Warning of possible serious repercussions if it reaches Antarctica

Avian influenza is an infectious disease that primarily affects birds. However, the virus is also circulating in mammals such as sea lions and mink, thereby spreading globally, making experts wary.

The virus has the potential to reach Antarctica, according to a report by the United Nations-affiliated World Organization for Animal Health (OMSA) network of influenza experts, which has warned it would be catastrophic for fauna. This is one of two continents, the other being Australia, that have not been affected by the pathogen.

“The negative impact of this virus on Antarctic fauna is likely to be substantial, possibly more severe than the impact on South American fauna,” the report warns.

The epidemic started in 2020 when a new strain of the virus was detected. The strain circulates in North America and reaches South America by migratory birds, which may or may not be symptomatic.

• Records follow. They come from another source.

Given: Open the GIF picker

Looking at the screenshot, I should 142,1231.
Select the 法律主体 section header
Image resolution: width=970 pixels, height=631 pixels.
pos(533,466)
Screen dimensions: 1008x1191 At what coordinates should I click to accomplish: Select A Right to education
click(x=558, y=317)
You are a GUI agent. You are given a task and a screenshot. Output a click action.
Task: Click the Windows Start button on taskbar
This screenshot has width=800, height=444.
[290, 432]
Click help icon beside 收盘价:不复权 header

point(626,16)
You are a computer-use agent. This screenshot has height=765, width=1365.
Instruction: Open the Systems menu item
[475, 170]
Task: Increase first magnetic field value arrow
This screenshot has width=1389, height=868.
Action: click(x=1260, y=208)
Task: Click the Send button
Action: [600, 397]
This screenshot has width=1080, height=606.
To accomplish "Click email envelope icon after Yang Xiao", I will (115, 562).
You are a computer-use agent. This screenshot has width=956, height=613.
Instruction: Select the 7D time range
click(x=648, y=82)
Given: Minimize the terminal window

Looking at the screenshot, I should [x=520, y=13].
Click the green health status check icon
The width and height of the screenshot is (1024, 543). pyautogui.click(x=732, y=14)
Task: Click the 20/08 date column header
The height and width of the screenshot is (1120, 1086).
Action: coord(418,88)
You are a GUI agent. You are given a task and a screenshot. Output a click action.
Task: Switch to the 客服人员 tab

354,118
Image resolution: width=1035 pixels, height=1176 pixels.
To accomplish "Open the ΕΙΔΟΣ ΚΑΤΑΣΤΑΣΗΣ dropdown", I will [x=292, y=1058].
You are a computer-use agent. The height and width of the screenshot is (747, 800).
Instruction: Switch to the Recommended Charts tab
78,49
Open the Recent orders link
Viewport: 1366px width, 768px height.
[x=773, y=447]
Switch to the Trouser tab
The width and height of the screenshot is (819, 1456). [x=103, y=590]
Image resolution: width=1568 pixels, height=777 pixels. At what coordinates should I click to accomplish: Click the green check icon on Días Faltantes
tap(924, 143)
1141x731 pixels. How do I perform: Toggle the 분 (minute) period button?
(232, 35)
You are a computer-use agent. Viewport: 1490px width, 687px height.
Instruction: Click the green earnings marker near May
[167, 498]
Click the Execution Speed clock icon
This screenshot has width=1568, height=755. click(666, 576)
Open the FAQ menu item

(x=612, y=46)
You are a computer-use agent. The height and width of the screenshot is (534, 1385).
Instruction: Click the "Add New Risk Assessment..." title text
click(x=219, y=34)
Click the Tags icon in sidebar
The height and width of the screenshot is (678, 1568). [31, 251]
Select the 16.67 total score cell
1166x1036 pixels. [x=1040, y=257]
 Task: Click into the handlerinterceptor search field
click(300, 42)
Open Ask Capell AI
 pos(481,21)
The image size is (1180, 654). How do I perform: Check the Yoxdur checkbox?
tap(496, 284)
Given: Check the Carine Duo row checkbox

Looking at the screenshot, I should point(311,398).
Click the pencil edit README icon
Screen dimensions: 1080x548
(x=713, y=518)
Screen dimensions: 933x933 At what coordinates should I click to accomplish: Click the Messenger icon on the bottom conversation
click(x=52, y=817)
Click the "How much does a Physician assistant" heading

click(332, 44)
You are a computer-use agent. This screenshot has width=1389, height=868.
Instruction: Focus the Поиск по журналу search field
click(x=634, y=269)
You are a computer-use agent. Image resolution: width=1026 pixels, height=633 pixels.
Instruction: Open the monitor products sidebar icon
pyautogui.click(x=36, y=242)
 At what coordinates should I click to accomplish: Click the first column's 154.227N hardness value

The problem is exacerbated when infected birds come into contact with poultry, such as chickens or hens congregating in large numbers, at which point the virus can spread. In addition, mammals can also get sick if they come into contact with infected birds.

In Peru and Chile, more than 500,000 seabirds and 25,000 sea lions died, according to scientists. 36% of the pelican population in Peru and 13% of the Humboldt penguin population in Chile have disappeared. In addition, dead sea lions accounted for 9% of the populations of Peru and Chile.

In Argentina, where a health emergency was declared last February, there were outbreaks in wild birds and poultry. In August, outbreaks began among fur seals that inhabit the coast from the province of Buenos Aires to Tierra del Fuego. Last Tuesday, Senasa confirmed the last outbreak, at sea lions at Mayor Bratovic’s spa.

Experts are concerned about the future of Antarctica’s fauna due to the rapid expansion of Antarctica. More than 100 million birds lay their eggs there and on nearby islands. Many marine mammals swim in the surrounding waters. Some of these species, such as emperor penguins and Antarctic fur seals, congregate in large flocks.